Center for Precision Medicine in Alcohol Use Disorder and PTSD, Department of Psychiatry, New York University Grossman School of Medicine, New York, NY, USA.
Department of Psychiatry, New York University Grossman School of Medicine, New York, NY, USA.
Transl Psychiatry. 2023 Feb 21;13(1):64. doi: 10.1038/s41398-022-02298-x.
Post-traumatic stress disorder (PTSD) is a mental disorder diagnosed by clinical interviews, self-report measures and neuropsychological testing. Traumatic brain injury (TBI) can have neuropsychiatric symptoms similar to PTSD. Diagnosing PTSD and TBI is challenging and more so for providers lacking specialized training facing time pressures in primary care and other general medical settings. Diagnosis relies heavily on patient self-report and patients frequently under-report or over-report their symptoms due to stigma or seeking compensation. We aimed to create objective diagnostic screening tests utilizing Clinical Laboratory Improvement Amendments (CLIA) blood tests available in most clinical settings. CLIA blood test results were ascertained in 475 male veterans with and without PTSD and TBI following warzone exposure in Iraq or Afghanistan. Using random forest (RF) methods, four classification models were derived to predict PTSD and TBI status. CLIA features were selected utilizing a stepwise forward variable selection RF procedure. The AUC, accuracy, sensitivity, and specificity were 0.730, 0.706, 0.659, and 0.715, respectively for differentiating PTSD and healthy controls (HC), 0.704, 0.677, 0.671, and 0.681 for TBI vs. HC, 0.739, 0.742, 0.635, and 0.766 for PTSD comorbid with TBI vs HC, and 0.726, 0.723, 0.636, and 0.747 for PTSD vs. TBI. Comorbid alcohol abuse, major depressive disorder, and BMI are not confounders in these RF models. Markers of glucose metabolism and inflammation are among the most significant CLIA features in our models.
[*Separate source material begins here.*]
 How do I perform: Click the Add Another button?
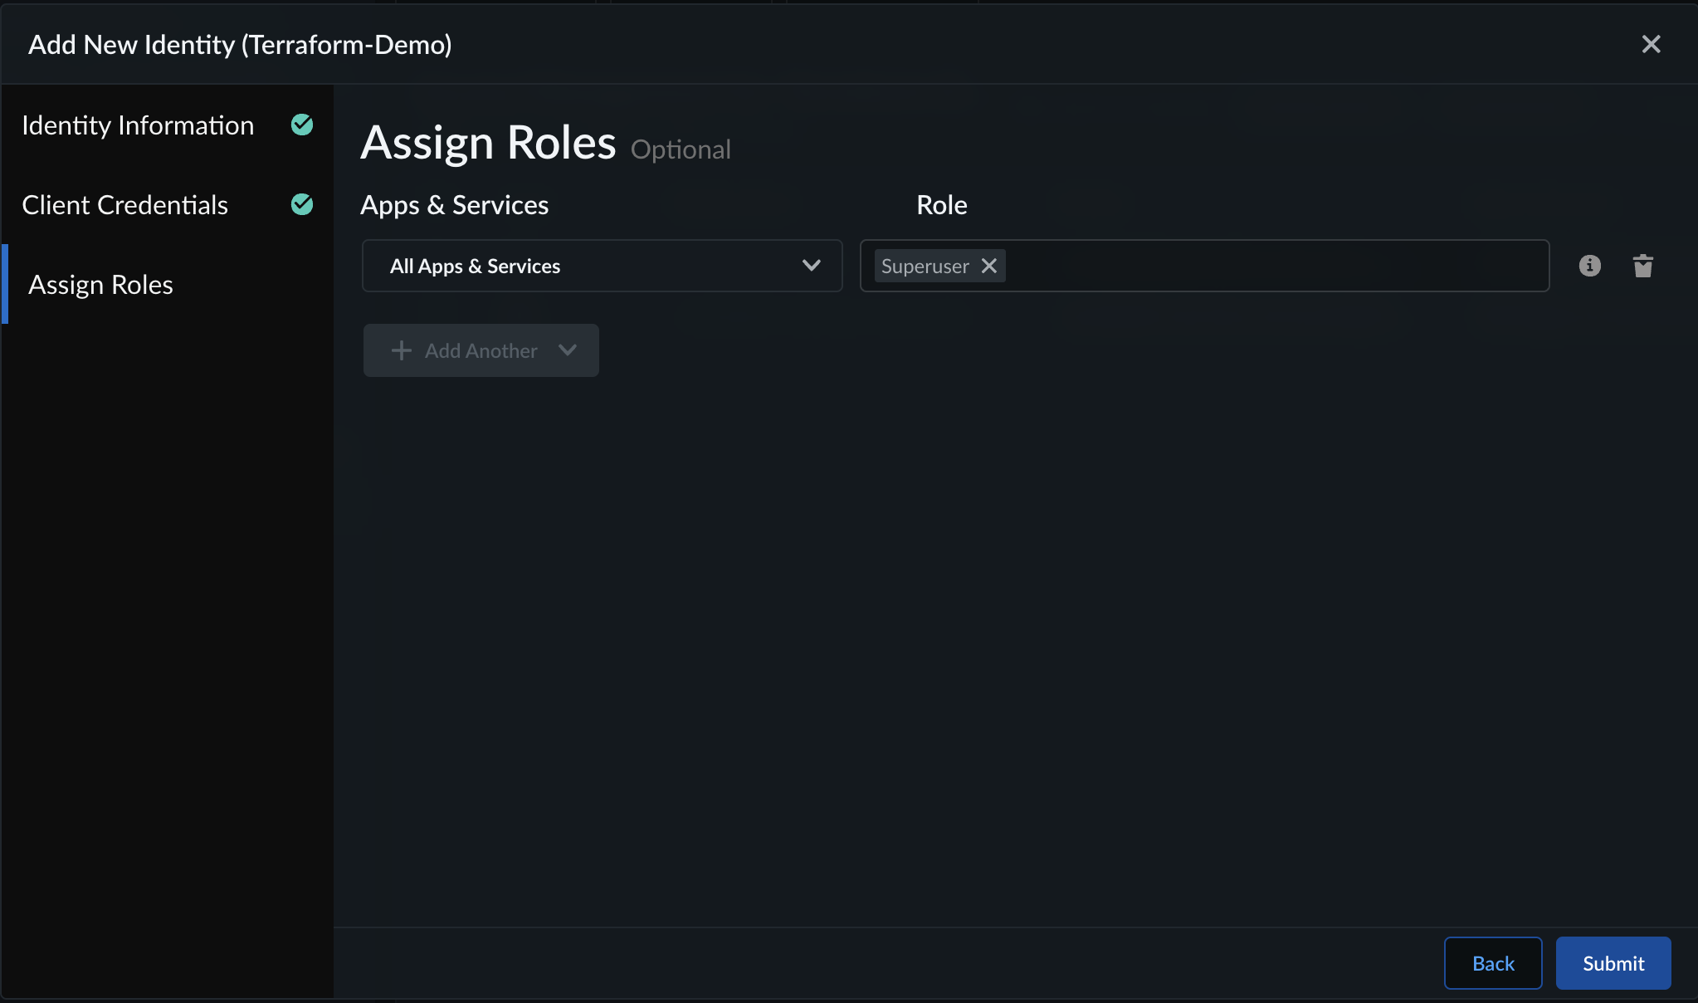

Routine CLIA blood tests have the potential for discriminating PTSD and TBI cases from healthy controls and from each other. These findings hold promise for the development of accessible and low-cost biomarker tests as screening measures for PTSD and TBI in primary care and specialty settings.
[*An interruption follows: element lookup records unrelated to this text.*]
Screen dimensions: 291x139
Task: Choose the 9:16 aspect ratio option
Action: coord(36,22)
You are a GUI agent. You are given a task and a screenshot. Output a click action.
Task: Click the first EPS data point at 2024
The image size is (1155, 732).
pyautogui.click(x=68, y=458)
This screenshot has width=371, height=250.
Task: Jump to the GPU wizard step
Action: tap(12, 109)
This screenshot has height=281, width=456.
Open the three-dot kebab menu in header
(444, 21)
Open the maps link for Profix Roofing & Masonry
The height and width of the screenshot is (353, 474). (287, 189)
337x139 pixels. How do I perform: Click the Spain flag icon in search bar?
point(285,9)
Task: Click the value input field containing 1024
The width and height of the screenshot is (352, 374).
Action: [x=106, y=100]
创伤后应激障碍(PTSD)是一种通过临床访谈、自我报告量表和神经心理学测试诊断的精神障碍。创伤性脑损伤(TBI)可能具有与 PTSD 相似的神经精神症状。对于缺乏专业培训、在初级保健和其他一般医疗环境中面临时间压力的提供者来说,诊断 PTSD 和 TBI 具有挑战性,而且更具挑战性。诊断主要依赖于患者的自我报告,由于耻辱感或寻求赔偿,患者经常少报或多报自己的症状。我们旨在利用大多数临床环境中都可用的临床实验室改进修正案(CLIA)血液检测来创建客观的诊断筛选测试。在伊拉克或阿富汗战区暴露后,对 475 名患有和未患有 PTSD 和 TBI 的男性退伍军人进行了 CLIA 血液检测结果确定。使用随机森林(RF)方法,从 PTSD 和 TBI 状态中得出了四个分类模型。使用逐步向前变量选择 RF 过程选择了 CLIA 特征。区分 PTSD 和健康对照者(HC)的 AUC、准确性、敏感性和特异性分别为 0.730、0.706、0.659 和 0.715,TBI 与 HC 相比为 0.704、0.677、0.671 和 0.681,PTSD 与 TBI 合并与 HC 相比为 0.739、0.742、0.635 和 0.766,PTSD 与 TBI 相比为 0.726、0.723、0.636 和 0.747。酒精滥用、重度抑郁症和 BMI 等共病不是这些 RF 模型中的混杂因素。葡萄糖代谢和炎症标志物是我们模型中最重要的 CLIA 特征之一。常规 CLIA 血液检测有可能将 PTSD 和 TBI 病例与健康对照者以及彼此区分开来。这些发现为在初级保健和专业环境中开发用于 PTSD 和 TBI 的易于获取和低成本生物标志物测试作为筛选措施提供了希望。